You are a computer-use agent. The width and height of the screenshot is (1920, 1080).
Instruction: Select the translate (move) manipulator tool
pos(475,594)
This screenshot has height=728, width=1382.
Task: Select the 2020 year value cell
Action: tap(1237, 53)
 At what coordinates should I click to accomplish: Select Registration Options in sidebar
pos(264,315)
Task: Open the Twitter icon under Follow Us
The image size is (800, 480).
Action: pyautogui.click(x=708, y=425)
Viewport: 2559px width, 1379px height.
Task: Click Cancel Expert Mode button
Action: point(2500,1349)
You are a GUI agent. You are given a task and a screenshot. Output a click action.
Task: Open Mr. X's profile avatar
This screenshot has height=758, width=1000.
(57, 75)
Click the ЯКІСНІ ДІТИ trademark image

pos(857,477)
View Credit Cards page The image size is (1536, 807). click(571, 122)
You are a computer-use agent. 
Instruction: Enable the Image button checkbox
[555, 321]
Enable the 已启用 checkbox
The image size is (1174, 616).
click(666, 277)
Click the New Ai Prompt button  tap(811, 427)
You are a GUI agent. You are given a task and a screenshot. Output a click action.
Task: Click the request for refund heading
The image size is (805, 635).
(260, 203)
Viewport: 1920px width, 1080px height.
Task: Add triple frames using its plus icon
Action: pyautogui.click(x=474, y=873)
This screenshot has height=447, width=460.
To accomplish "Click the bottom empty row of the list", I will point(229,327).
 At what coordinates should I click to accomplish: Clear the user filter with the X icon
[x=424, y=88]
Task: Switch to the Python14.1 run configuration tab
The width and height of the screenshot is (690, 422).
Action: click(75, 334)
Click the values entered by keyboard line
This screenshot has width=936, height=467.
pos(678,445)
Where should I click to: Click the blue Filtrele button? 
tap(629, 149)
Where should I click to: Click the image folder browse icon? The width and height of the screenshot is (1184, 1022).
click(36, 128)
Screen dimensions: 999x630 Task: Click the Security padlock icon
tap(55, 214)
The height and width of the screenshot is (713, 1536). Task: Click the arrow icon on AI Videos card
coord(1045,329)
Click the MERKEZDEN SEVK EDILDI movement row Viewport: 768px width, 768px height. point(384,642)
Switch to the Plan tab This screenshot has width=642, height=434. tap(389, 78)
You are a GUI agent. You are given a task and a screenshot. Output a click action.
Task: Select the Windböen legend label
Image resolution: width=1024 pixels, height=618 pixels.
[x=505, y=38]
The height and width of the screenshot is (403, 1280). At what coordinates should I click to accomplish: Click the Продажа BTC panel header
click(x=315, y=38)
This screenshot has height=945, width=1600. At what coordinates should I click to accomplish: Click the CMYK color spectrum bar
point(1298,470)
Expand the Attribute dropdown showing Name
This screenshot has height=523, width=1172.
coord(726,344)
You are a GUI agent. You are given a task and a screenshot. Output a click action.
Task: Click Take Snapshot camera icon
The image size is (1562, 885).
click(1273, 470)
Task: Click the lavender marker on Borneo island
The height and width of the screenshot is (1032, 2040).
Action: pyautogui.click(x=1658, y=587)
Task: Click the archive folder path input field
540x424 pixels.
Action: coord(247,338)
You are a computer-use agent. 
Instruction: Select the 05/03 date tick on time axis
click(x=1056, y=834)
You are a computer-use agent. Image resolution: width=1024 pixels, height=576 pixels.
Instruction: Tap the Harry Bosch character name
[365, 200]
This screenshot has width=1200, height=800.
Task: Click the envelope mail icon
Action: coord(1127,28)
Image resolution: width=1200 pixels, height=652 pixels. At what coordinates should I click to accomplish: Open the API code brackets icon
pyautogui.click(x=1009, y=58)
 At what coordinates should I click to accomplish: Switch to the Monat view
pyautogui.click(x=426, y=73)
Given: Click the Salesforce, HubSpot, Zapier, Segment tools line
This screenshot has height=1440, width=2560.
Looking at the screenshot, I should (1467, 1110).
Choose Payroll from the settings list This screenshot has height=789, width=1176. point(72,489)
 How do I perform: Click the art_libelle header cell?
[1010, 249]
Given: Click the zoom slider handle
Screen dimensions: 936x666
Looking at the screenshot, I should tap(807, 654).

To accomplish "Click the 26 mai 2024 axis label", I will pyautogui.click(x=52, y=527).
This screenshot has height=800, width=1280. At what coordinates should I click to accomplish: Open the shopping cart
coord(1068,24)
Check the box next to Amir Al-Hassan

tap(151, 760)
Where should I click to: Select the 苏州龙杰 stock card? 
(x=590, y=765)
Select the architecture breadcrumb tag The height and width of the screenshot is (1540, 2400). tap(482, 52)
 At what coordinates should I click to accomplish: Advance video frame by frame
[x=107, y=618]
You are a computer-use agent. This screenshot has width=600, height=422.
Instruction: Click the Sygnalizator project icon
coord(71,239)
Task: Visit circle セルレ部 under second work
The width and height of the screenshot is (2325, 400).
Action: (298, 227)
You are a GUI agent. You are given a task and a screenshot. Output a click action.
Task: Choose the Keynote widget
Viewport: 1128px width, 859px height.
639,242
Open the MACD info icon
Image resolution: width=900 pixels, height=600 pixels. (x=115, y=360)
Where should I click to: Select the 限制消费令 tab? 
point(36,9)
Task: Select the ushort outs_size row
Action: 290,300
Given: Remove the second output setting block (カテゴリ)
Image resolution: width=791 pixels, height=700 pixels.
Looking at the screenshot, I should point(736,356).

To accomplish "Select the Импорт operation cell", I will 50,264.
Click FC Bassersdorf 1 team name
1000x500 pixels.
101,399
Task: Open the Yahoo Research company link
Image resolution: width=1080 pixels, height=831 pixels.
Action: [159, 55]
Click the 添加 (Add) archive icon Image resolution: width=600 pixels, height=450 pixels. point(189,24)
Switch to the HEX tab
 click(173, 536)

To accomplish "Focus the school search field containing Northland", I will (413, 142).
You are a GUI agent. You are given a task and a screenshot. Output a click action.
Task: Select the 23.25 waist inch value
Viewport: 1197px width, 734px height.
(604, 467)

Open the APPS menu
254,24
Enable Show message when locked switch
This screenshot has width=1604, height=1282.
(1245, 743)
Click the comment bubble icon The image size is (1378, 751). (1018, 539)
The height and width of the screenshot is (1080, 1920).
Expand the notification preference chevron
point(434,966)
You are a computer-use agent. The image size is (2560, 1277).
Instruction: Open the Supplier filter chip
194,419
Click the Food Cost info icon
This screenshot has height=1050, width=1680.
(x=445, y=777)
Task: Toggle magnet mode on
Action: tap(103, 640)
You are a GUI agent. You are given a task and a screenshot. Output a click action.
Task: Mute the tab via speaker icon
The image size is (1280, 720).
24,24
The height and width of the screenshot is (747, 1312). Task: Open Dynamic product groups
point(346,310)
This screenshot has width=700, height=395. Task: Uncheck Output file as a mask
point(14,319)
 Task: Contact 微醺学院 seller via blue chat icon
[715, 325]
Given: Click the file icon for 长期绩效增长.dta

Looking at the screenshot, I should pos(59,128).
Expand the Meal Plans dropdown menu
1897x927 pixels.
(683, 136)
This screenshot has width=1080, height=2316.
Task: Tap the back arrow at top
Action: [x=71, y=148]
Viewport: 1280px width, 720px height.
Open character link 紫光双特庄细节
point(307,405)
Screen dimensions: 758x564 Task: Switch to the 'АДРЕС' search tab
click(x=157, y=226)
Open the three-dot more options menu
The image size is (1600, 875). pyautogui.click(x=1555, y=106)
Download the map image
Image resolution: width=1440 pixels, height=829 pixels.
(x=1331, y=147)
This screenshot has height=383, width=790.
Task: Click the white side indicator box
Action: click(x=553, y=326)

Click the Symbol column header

★ ★ ★

Copy out all of the material above line for line, with no changes.

You are a computer-use agent. The width and height of the screenshot is (1920, 1080).
Instruction: Select the translate (move) manipulator tool
pos(475,594)
This screenshot has height=728, width=1382.
Task: Select the 2020 year value cell
Action: tap(1237, 53)
 At what coordinates should I click to accomplish: Select Registration Options in sidebar
pos(264,315)
Task: Open the Twitter icon under Follow Us
The image size is (800, 480).
Action: pyautogui.click(x=708, y=425)
Viewport: 2559px width, 1379px height.
Task: Click Cancel Expert Mode button
Action: point(2500,1349)
You are a GUI agent. You are given a task and a screenshot. Output a click action.
Task: Open Mr. X's profile avatar
This screenshot has height=758, width=1000.
(57, 75)
Click the ЯКІСНІ ДІТИ trademark image

pos(857,477)
View Credit Cards page The image size is (1536, 807). click(571, 122)
You are a computer-use agent. 
Instruction: Enable the Image button checkbox
[555, 321]
Enable the 已启用 checkbox
The image size is (1174, 616).
click(666, 277)
Click the New Ai Prompt button  tap(811, 427)
You are a GUI agent. You are given a task and a screenshot. Output a click action.
Task: Click the request for refund heading
The image size is (805, 635).
(260, 203)
Viewport: 1920px width, 1080px height.
Task: Add triple frames using its plus icon
Action: pyautogui.click(x=474, y=873)
This screenshot has height=447, width=460.
To accomplish "Click the bottom empty row of the list", I will point(229,327).
 At what coordinates should I click to accomplish: Clear the user filter with the X icon
[x=424, y=88]
Task: Switch to the Python14.1 run configuration tab
The width and height of the screenshot is (690, 422).
Action: click(75, 334)
Click the values entered by keyboard line
This screenshot has width=936, height=467.
pos(678,445)
Where should I click to: Click the blue Filtrele button? 
tap(629, 149)
Where should I click to: Click the image folder browse icon? The width and height of the screenshot is (1184, 1022).
click(36, 128)
Screen dimensions: 999x630 Task: Click the Security padlock icon
tap(55, 214)
The height and width of the screenshot is (713, 1536). Task: Click the arrow icon on AI Videos card
coord(1045,329)
Click the MERKEZDEN SEVK EDILDI movement row Viewport: 768px width, 768px height. point(384,642)
Switch to the Plan tab This screenshot has width=642, height=434. tap(389, 78)
You are a GUI agent. You are given a task and a screenshot. Output a click action.
Task: Select the Windböen legend label
Image resolution: width=1024 pixels, height=618 pixels.
[x=505, y=38]
The height and width of the screenshot is (403, 1280). At what coordinates should I click to accomplish: Click the Продажа BTC panel header
click(x=315, y=38)
This screenshot has height=945, width=1600. At what coordinates should I click to accomplish: Click the CMYK color spectrum bar
point(1298,470)
Expand the Attribute dropdown showing Name
This screenshot has height=523, width=1172.
coord(726,344)
You are a GUI agent. You are given a task and a screenshot. Output a click action.
Task: Click Take Snapshot camera icon
The image size is (1562, 885).
click(1273, 470)
Task: Click the lavender marker on Borneo island
The height and width of the screenshot is (1032, 2040).
Action: pyautogui.click(x=1658, y=587)
Task: Click the archive folder path input field
540x424 pixels.
Action: coord(247,338)
You are a computer-use agent. 
Instruction: Select the 05/03 date tick on time axis
click(x=1056, y=834)
You are a computer-use agent. Image resolution: width=1024 pixels, height=576 pixels.
Instruction: Tap the Harry Bosch character name
[365, 200]
This screenshot has width=1200, height=800.
Task: Click the envelope mail icon
Action: coord(1127,28)
Image resolution: width=1200 pixels, height=652 pixels. At what coordinates should I click to accomplish: Open the API code brackets icon
pyautogui.click(x=1009, y=58)
 At what coordinates should I click to accomplish: Switch to the Monat view
pyautogui.click(x=426, y=73)
Given: Click the Salesforce, HubSpot, Zapier, Segment tools line
This screenshot has height=1440, width=2560.
Looking at the screenshot, I should (1467, 1110).
Choose Payroll from the settings list This screenshot has height=789, width=1176. point(72,489)
 How do I perform: Click the art_libelle header cell?
[1010, 249]
Given: Click the zoom slider handle
Screen dimensions: 936x666
Looking at the screenshot, I should tap(807, 654).

To accomplish "Click the 26 mai 2024 axis label", I will pyautogui.click(x=52, y=527).
This screenshot has height=800, width=1280. At what coordinates should I click to accomplish: Open the shopping cart
coord(1068,24)
Check the box next to Amir Al-Hassan

tap(151, 760)
Where should I click to: Select the 苏州龙杰 stock card? 
(x=590, y=765)
Select the architecture breadcrumb tag The height and width of the screenshot is (1540, 2400). tap(482, 52)
 At what coordinates should I click to accomplish: Advance video frame by frame
[x=107, y=618]
You are a computer-use agent. This screenshot has width=600, height=422.
Instruction: Click the Sygnalizator project icon
coord(71,239)
Task: Visit circle セルレ部 under second work
The width and height of the screenshot is (2325, 400).
Action: (298, 227)
You are a GUI agent. You are given a task and a screenshot. Output a click action.
Task: Choose the Keynote widget
Viewport: 1128px width, 859px height.
639,242
Open the MACD info icon
Image resolution: width=900 pixels, height=600 pixels. (x=115, y=360)
Where should I click to: Select the 限制消费令 tab? 
point(36,9)
Task: Select the ushort outs_size row
Action: 290,300
Given: Remove the second output setting block (カテゴリ)
Image resolution: width=791 pixels, height=700 pixels.
Looking at the screenshot, I should point(736,356).

To accomplish "Select the Импорт operation cell", I will 50,264.
Click FC Bassersdorf 1 team name
1000x500 pixels.
101,399
Task: Open the Yahoo Research company link
Image resolution: width=1080 pixels, height=831 pixels.
Action: [159, 55]
Click the 添加 (Add) archive icon Image resolution: width=600 pixels, height=450 pixels. point(189,24)
Switch to the HEX tab
 click(173, 536)

To accomplish "Focus the school search field containing Northland", I will (413, 142).
You are a GUI agent. You are given a task and a screenshot. Output a click action.
Task: Select the 23.25 waist inch value
Viewport: 1197px width, 734px height.
(604, 467)

Open the APPS menu
254,24
Enable Show message when locked switch
This screenshot has width=1604, height=1282.
(1245, 743)
Click the comment bubble icon The image size is (1378, 751). (1018, 539)
The height and width of the screenshot is (1080, 1920).
Expand the notification preference chevron
point(434,966)
You are a computer-use agent. The image size is (2560, 1277).
Instruction: Open the Supplier filter chip
194,419
Click the Food Cost info icon
This screenshot has height=1050, width=1680.
(x=445, y=777)
Task: Toggle magnet mode on
Action: tap(103, 640)
You are a GUI agent. You are given a task and a screenshot. Output a click action.
Task: Mute the tab via speaker icon
The image size is (1280, 720).
24,24
The height and width of the screenshot is (747, 1312). Task: Open Dynamic product groups
point(346,310)
This screenshot has width=700, height=395. Task: Uncheck Output file as a mask
point(14,319)
 Task: Contact 微醺学院 seller via blue chat icon
[715, 325]
Given: Click the file icon for 长期绩效增长.dta

Looking at the screenshot, I should pos(59,128).
Expand the Meal Plans dropdown menu
1897x927 pixels.
(683, 136)
This screenshot has width=1080, height=2316.
Task: Tap the back arrow at top
Action: [x=71, y=148]
Viewport: 1280px width, 720px height.
Open character link 紫光双特庄细节
point(307,405)
Screen dimensions: 758x564 Task: Switch to the 'АДРЕС' search tab
click(x=157, y=226)
Open the three-dot more options menu
The image size is (1600, 875). pyautogui.click(x=1555, y=106)
Download the map image
Image resolution: width=1440 pixels, height=829 pixels.
(x=1331, y=147)
This screenshot has height=383, width=790.
Task: Click the white side indicator box
Action: click(x=553, y=326)

Click the Symbol column header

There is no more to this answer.